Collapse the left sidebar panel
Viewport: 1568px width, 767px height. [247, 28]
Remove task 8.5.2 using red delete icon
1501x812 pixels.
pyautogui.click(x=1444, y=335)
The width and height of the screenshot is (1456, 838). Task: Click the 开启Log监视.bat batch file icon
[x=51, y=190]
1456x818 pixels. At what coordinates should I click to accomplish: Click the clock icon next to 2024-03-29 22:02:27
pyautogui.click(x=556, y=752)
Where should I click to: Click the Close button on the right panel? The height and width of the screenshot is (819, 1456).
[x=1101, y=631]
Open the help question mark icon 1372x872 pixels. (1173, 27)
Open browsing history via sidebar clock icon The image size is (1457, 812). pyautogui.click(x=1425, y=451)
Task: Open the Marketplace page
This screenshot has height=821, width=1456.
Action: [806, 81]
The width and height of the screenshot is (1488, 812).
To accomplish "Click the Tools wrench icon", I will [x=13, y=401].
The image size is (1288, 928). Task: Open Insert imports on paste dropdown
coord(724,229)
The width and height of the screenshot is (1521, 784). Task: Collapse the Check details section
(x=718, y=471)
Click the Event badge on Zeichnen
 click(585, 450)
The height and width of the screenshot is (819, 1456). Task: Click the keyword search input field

> ASSIGNED TASK
Give the records back in full, word for word.

> YOUR RESPONSE
Collapse the left sidebar panel
Viewport: 1568px width, 767px height. [247, 28]
Remove task 8.5.2 using red delete icon
1501x812 pixels.
pyautogui.click(x=1444, y=335)
The width and height of the screenshot is (1456, 838). Task: Click the 开启Log监视.bat batch file icon
[x=51, y=190]
1456x818 pixels. At what coordinates should I click to accomplish: Click the clock icon next to 2024-03-29 22:02:27
pyautogui.click(x=556, y=752)
Where should I click to: Click the Close button on the right panel? The height and width of the screenshot is (819, 1456).
[x=1101, y=631]
Open the help question mark icon 1372x872 pixels. (1173, 27)
Open browsing history via sidebar clock icon The image size is (1457, 812). pyautogui.click(x=1425, y=451)
Task: Open the Marketplace page
This screenshot has height=821, width=1456.
Action: [806, 81]
The width and height of the screenshot is (1488, 812).
To accomplish "Click the Tools wrench icon", I will [x=13, y=401].
The image size is (1288, 928). Task: Open Insert imports on paste dropdown
coord(724,229)
The width and height of the screenshot is (1521, 784). Task: Collapse the Check details section
(x=718, y=471)
Click the Event badge on Zeichnen
 click(585, 450)
The height and width of the screenshot is (819, 1456). Task: Click the keyword search input field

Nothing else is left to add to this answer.